The student senate voted Wednesday to include a referendum to allow the student body to vote on removing the position of treasurer in the upcoming student government election.
The referendum, introduced last week, will replace the position of treasurer, which is elected by the students, with a secretary of finance chosen by the student body president.
Treasurer Caden Askew said removing his own office will increase the efficiency with which student organizations are able to receive funds.
“What we intend to do with this referendum is make more transparent the resources … trying to create a document, a better document, to give them that resource and putting the onus back on student organizations, allowing them to take initiative in their own funding process,” Askew, second-year finance and economics student, said.
Currently, student organizations must meet with Askew to secure funding, and out of the roughly 70% that choose to do so, a majority don’t utilize the resources the treasurer’s office has, Askew said.
Having one person in control of student organizations’ finances can also lead to fallibility, Askew said.
“The level of service we've been able to provide student organizations this year, there's no mandate to upkeep it, and so that was another problem with the office,” Askew said. “I've gone well above and beyond the call of my constitutional duties.”
Sawyer McDuffie, the speaker pro tempore, strongly opposed the referendum on the grounds of historical precedent.
“Almost exactly one year ago ... the senate rejected the exact same referendum,” McDuffie, a third-year political science student, said.
Due to COVID-19 and “social unrest," McDuffie said losing the student-elected treasurer would be a mistake.
“In this time, when you have so much going on, why would one less voice be a good idea?” McDuffie said.
The referendum will be included in this year’s Student Government elections. Should it pass, the position of treasurer will be removed in Spring 2022, after working with the secretary of finance for a year to ensure a smooth transition.
The student senate also discussed discontinuing Zoom as a means of communication for USC functions.
First-year mass communications student Andrew Phillips proposed the resolution, citing privacy concerns regarding Zoom.
Specifically, Phillips mentioned a Zoom executive living in China who was arrested by the FBI in after recording information on people who discussed China’s Tiananmen Square Massacre, a censored subject in the country.

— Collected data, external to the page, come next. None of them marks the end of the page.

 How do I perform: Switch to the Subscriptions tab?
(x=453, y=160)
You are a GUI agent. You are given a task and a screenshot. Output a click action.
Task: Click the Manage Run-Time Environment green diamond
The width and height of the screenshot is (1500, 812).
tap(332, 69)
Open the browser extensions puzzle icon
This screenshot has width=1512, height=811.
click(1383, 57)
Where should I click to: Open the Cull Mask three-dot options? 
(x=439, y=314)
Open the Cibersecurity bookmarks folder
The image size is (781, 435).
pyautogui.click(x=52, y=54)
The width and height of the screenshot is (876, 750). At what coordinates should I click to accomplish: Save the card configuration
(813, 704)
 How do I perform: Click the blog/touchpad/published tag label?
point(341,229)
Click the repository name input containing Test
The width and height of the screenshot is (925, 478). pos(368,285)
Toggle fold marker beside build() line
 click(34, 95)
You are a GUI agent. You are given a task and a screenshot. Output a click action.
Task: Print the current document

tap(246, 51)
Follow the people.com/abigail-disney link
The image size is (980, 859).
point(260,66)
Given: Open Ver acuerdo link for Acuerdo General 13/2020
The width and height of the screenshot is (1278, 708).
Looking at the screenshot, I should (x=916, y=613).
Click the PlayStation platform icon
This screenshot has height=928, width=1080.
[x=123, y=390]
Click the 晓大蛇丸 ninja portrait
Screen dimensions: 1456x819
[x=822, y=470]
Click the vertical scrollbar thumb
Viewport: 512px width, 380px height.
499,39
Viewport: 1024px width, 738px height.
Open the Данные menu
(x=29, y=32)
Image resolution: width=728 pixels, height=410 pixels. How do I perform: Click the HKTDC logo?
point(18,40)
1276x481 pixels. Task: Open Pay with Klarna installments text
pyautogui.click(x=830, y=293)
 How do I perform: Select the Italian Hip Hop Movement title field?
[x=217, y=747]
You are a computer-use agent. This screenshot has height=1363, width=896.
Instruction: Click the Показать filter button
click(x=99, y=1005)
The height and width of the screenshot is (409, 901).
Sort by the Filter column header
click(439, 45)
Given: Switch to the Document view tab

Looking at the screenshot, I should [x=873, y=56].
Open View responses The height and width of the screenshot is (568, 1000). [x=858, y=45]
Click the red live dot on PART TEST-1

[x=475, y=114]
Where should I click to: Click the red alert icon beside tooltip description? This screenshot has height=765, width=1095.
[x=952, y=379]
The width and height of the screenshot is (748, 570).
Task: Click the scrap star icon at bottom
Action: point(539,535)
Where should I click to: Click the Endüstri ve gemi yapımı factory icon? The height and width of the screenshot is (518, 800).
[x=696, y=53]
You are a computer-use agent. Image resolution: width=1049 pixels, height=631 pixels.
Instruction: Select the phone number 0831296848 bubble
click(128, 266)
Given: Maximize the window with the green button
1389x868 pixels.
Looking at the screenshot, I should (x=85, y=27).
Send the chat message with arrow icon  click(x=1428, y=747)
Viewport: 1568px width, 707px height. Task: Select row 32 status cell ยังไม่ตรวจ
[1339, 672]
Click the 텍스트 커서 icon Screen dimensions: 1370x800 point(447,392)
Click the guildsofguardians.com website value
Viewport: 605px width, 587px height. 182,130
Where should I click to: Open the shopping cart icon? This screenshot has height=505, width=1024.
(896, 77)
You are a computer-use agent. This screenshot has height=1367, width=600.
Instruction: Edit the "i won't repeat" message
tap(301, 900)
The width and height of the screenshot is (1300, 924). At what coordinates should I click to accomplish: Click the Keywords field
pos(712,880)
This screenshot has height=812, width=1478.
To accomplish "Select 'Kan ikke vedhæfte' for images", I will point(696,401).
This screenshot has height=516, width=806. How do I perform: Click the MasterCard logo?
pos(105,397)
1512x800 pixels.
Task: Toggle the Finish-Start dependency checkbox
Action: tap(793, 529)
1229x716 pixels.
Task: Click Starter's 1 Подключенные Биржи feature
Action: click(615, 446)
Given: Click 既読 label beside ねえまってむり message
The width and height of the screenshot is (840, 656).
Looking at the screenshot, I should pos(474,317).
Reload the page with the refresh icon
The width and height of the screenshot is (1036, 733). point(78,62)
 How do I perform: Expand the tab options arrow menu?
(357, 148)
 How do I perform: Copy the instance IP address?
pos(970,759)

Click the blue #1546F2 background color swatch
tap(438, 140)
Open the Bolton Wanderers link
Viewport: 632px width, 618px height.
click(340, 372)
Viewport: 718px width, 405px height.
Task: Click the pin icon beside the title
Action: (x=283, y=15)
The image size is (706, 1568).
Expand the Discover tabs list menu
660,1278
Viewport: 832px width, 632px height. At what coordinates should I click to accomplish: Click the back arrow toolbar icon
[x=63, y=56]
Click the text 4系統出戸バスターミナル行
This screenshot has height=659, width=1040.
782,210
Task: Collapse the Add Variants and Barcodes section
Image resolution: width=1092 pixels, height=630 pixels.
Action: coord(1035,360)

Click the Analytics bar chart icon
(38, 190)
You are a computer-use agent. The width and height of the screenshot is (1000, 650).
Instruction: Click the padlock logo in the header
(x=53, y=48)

“Zoom has more than 500 employees that they moved from their research and development team overseas to China, raising numerous immense privacy concerns, given China's very, very rich past of surveillance,” Phillips said.
Last year’s racist hacking of the African American Association of Students’ annual cookout was discussed as a reason to switch as well.
Instead of Zoom, Phillips said the university could opt to use Microsoft Teams or Blackboard Collaborate, both of which are provided to students for free.
“Microsoft has actually made a point of emphasizing their privacy over Zoom,” Phillips said. “Zoom started as a very small startup company in which their focus was ease of use, which has actually ended up hurting them in terms of privacy.”
Additionally, the Senate discussed legislation recommending RMs to share information with their residents about Good Samaritan rules, which protect students from penalties when reporting alcohol or drug overdoses.
While RMs already receive this information in their training, the recommendation is that sharing information about “life-saving” Good Samaritan rules should become mandatory, Molley Jenkins, one of the bill’s co-sponsors, said.